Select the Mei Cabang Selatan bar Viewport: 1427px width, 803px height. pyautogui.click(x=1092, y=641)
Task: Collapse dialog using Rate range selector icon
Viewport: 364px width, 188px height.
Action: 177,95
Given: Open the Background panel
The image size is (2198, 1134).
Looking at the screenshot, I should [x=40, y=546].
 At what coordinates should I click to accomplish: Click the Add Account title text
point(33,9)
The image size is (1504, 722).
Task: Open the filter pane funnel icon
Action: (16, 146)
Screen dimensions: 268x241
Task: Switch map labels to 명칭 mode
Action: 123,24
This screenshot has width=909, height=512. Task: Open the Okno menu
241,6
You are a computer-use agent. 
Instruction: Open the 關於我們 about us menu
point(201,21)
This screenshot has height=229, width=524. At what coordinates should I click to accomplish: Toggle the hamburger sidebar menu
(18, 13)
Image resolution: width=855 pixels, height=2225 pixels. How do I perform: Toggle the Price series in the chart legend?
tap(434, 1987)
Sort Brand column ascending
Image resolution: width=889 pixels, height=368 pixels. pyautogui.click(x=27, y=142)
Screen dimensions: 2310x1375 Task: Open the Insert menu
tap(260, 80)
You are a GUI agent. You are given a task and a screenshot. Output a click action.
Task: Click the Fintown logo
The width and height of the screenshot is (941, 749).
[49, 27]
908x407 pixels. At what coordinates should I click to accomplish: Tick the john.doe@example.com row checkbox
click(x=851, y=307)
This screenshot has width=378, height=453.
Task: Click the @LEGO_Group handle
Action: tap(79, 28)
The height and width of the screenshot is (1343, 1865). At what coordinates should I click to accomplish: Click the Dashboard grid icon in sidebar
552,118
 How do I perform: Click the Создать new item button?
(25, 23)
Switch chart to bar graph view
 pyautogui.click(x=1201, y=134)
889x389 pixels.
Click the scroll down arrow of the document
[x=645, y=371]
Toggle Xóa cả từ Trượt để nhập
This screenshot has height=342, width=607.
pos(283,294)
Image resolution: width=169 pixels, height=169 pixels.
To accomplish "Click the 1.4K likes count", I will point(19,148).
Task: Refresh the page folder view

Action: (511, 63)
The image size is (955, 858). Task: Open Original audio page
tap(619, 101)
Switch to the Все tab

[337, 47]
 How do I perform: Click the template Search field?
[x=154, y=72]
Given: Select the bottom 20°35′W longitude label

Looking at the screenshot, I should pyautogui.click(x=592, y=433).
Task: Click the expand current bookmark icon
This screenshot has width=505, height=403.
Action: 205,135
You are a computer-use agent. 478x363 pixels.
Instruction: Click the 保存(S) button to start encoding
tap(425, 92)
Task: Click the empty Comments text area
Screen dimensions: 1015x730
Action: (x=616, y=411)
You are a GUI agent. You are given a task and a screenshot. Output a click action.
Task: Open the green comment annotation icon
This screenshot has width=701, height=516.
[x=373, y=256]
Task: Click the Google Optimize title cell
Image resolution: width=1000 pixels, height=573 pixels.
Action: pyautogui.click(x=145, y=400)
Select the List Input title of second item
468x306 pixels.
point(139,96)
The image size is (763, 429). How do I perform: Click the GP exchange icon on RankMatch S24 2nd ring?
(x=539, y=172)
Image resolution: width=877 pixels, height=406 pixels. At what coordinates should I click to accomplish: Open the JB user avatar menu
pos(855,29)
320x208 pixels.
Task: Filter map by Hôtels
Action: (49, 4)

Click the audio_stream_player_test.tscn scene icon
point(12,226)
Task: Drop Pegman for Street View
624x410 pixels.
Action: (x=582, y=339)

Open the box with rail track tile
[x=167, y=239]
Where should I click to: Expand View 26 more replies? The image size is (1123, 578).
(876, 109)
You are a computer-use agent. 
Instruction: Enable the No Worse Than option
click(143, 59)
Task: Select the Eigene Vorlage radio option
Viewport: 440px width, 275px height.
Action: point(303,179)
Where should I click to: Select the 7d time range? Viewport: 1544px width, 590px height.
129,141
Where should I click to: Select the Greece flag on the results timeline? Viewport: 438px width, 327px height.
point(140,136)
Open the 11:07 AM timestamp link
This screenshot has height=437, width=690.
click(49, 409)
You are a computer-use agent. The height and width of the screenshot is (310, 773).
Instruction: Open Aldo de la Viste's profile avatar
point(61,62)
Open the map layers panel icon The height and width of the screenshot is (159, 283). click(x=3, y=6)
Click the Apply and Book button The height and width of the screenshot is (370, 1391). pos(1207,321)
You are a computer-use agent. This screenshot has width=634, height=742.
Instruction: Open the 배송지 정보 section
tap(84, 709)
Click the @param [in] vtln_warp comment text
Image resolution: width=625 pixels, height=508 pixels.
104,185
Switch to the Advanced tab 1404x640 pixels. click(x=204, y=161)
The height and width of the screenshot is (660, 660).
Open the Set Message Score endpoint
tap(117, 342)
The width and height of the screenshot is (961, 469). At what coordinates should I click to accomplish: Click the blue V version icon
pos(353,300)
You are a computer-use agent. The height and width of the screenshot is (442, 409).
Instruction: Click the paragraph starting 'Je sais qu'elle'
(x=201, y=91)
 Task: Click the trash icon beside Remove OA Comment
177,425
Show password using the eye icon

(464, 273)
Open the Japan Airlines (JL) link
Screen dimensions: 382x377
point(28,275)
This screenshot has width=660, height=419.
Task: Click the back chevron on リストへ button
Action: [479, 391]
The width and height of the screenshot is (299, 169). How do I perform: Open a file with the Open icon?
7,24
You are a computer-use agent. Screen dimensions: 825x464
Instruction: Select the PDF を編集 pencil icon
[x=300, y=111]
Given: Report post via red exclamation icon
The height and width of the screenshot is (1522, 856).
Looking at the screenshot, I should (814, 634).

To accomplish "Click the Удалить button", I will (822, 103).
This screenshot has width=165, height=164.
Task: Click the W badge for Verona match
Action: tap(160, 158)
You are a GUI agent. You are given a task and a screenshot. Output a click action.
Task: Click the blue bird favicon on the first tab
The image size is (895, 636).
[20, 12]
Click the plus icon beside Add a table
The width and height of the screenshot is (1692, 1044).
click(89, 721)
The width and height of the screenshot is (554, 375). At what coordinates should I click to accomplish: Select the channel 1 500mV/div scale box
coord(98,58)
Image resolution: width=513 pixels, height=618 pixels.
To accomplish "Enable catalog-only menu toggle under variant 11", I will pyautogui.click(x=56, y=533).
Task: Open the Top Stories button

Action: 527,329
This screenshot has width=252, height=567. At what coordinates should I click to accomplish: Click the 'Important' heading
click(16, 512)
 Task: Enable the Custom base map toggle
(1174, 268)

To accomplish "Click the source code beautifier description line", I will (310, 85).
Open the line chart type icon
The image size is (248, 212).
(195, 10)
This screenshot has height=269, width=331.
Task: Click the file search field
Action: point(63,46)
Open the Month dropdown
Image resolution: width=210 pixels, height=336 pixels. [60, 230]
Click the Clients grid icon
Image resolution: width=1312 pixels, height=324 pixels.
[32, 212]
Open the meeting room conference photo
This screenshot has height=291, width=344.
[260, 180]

* Written request:
Write out every line of the material above as a numbered list, leaving out the blank lines.

* Answer in full:
1. Select the Mei Cabang Selatan bar Viewport: 1427px width, 803px height. pyautogui.click(x=1092, y=641)
2. Task: Collapse dialog using Rate range selector icon
3. Viewport: 364px width, 188px height.
4. Action: 177,95
5. Given: Open the Background panel
6. The image size is (2198, 1134).
7. Looking at the screenshot, I should [x=40, y=546].
8.  At what coordinates should I click to accomplish: Click the Add Account title text
9. point(33,9)
10. The image size is (1504, 722).
11. Task: Open the filter pane funnel icon
12. Action: (16, 146)
13. Screen dimensions: 268x241
14. Task: Switch map labels to 명칭 mode
15. Action: 123,24
16. This screenshot has width=909, height=512. Task: Open the Okno menu
17. 241,6
18. You are a computer-use agent. 
19. Instruction: Open the 關於我們 about us menu
20. point(201,21)
21. This screenshot has height=229, width=524. At what coordinates should I click to accomplish: Toggle the hamburger sidebar menu
22. (18, 13)
23. Image resolution: width=855 pixels, height=2225 pixels. How do I perform: Toggle the Price series in the chart legend?
24. tap(434, 1987)
25. Sort Brand column ascending
26. Image resolution: width=889 pixels, height=368 pixels. pyautogui.click(x=27, y=142)
27. Screen dimensions: 2310x1375 Task: Open the Insert menu
28. tap(260, 80)
29. You are a GUI agent. You are given a task and a screenshot. Output a click action.
30. Task: Click the Fintown logo
31. The width and height of the screenshot is (941, 749).
32. [49, 27]
33. 908x407 pixels. At what coordinates should I click to accomplish: Tick the john.doe@example.com row checkbox
34. click(x=851, y=307)
35. This screenshot has width=378, height=453.
36. Task: Click the @LEGO_Group handle
37. Action: tap(79, 28)
38. The height and width of the screenshot is (1343, 1865). At what coordinates should I click to accomplish: Click the Dashboard grid icon in sidebar
39. 552,118
40.  How do I perform: Click the Создать new item button?
41. (25, 23)
42. Switch chart to bar graph view
43.  pyautogui.click(x=1201, y=134)
44. 889x389 pixels.
45. Click the scroll down arrow of the document
46. [x=645, y=371]
47. Toggle Xóa cả từ Trượt để nhập
48. This screenshot has height=342, width=607.
49. pos(283,294)
50. Image resolution: width=169 pixels, height=169 pixels.
51. To accomplish "Click the 1.4K likes count", I will point(19,148).
52. Task: Refresh the page folder view
53. Action: (511, 63)
54. The image size is (955, 858). Task: Open Original audio page
55. tap(619, 101)
56. Switch to the Все tab
57. [337, 47]
58.  How do I perform: Click the template Search field?
59. [x=154, y=72]
60. Given: Select the bottom 20°35′W longitude label
61. Looking at the screenshot, I should pyautogui.click(x=592, y=433).
62. Task: Click the expand current bookmark icon
63. This screenshot has width=505, height=403.
64. Action: 205,135
65. You are a computer-use agent. 478x363 pixels.
66. Instruction: Click the 保存(S) button to start encoding
67. tap(425, 92)
68. Task: Click the empty Comments text area
69. Screen dimensions: 1015x730
70. Action: (x=616, y=411)
71. You are a GUI agent. You are given a task and a screenshot. Output a click action.
72. Task: Open the green comment annotation icon
73. This screenshot has width=701, height=516.
74. [x=373, y=256]
75. Task: Click the Google Optimize title cell
76. Image resolution: width=1000 pixels, height=573 pixels.
77. Action: pyautogui.click(x=145, y=400)
78. Select the List Input title of second item
79. 468x306 pixels.
80. point(139,96)
81. The image size is (763, 429). How do I perform: Click the GP exchange icon on RankMatch S24 2nd ring?
82. (x=539, y=172)
83. Image resolution: width=877 pixels, height=406 pixels. At what coordinates should I click to accomplish: Open the JB user avatar menu
84. pos(855,29)
85. 320x208 pixels.
86. Task: Filter map by Hôtels
87. Action: (49, 4)
88. Click the audio_stream_player_test.tscn scene icon
89. point(12,226)
90. Task: Drop Pegman for Street View
91. 624x410 pixels.
92. Action: (x=582, y=339)
93. Open the box with rail track tile
94. [x=167, y=239]
95. Where should I click to: Expand View 26 more replies? The image size is (1123, 578).
96. (876, 109)
97. You are a computer-use agent. 
98. Instruction: Enable the No Worse Than option
99. click(143, 59)
100. Task: Select the Eigene Vorlage radio option
101. Viewport: 440px width, 275px height.
102. Action: point(303,179)
103. Where should I click to: Select the 7d time range? Viewport: 1544px width, 590px height.
104. 129,141
105. Where should I click to: Select the Greece flag on the results timeline? Viewport: 438px width, 327px height.
106. point(140,136)
107. Open the 11:07 AM timestamp link
108. This screenshot has height=437, width=690.
109. click(49, 409)
110. You are a computer-use agent. The height and width of the screenshot is (310, 773).
111. Instruction: Open Aldo de la Viste's profile avatar
112. point(61,62)
113. Open the map layers panel icon The height and width of the screenshot is (159, 283). click(x=3, y=6)
114. Click the Apply and Book button The height and width of the screenshot is (370, 1391). pos(1207,321)
115. You are a computer-use agent. This screenshot has width=634, height=742.
116. Instruction: Open the 배송지 정보 section
117. tap(84, 709)
118. Click the @param [in] vtln_warp comment text
119. Image resolution: width=625 pixels, height=508 pixels.
120. 104,185
121. Switch to the Advanced tab 1404x640 pixels. click(x=204, y=161)
122. The height and width of the screenshot is (660, 660).
123. Open the Set Message Score endpoint
124. tap(117, 342)
125. The width and height of the screenshot is (961, 469). At what coordinates should I click to accomplish: Click the blue V version icon
126. pos(353,300)
127. You are a computer-use agent. The height and width of the screenshot is (442, 409).
128. Instruction: Click the paragraph starting 'Je sais qu'elle'
129. (x=201, y=91)
130.  Task: Click the trash icon beside Remove OA Comment
131. 177,425
132. Show password using the eye icon
133. (464, 273)
134. Open the Japan Airlines (JL) link
135. Screen dimensions: 382x377
136. point(28,275)
137. This screenshot has width=660, height=419.
138. Task: Click the back chevron on リストへ button
139. Action: [479, 391]
140. The width and height of the screenshot is (299, 169). How do I perform: Open a file with the Open icon?
141. 7,24
142. You are a computer-use agent. Screen dimensions: 825x464
143. Instruction: Select the PDF を編集 pencil icon
144. [x=300, y=111]
145. Given: Report post via red exclamation icon
146. The height and width of the screenshot is (1522, 856).
147. Looking at the screenshot, I should (814, 634).
148. To accomplish "Click the Удалить button", I will (822, 103).
149. This screenshot has width=165, height=164.
150. Task: Click the W badge for Verona match
151. Action: tap(160, 158)
152. You are a GUI agent. You are given a task and a screenshot. Output a click action.
153. Task: Click the blue bird favicon on the first tab
154. The image size is (895, 636).
155. [20, 12]
156. Click the plus icon beside Add a table
157. The width and height of the screenshot is (1692, 1044).
158. click(89, 721)
159. The width and height of the screenshot is (554, 375). At what coordinates should I click to accomplish: Select the channel 1 500mV/div scale box
160. coord(98,58)
161. Image resolution: width=513 pixels, height=618 pixels.
162. To accomplish "Enable catalog-only menu toggle under variant 11", I will pyautogui.click(x=56, y=533).
163. Task: Open the Top Stories button
164. Action: 527,329
165. This screenshot has width=252, height=567. At what coordinates should I click to accomplish: Click the 'Important' heading
166. click(16, 512)
167.  Task: Enable the Custom base map toggle
168. (1174, 268)
169. To accomplish "Click the source code beautifier description line", I will (310, 85).
170. Open the line chart type icon
171. The image size is (248, 212).
172. (195, 10)
173. This screenshot has height=269, width=331.
174. Task: Click the file search field
175. Action: point(63,46)
176. Open the Month dropdown
177. Image resolution: width=210 pixels, height=336 pixels. [60, 230]
178. Click the Clients grid icon
179. Image resolution: width=1312 pixels, height=324 pixels.
180. [32, 212]
181. Open the meeting room conference photo
182. This screenshot has height=291, width=344.
183. [260, 180]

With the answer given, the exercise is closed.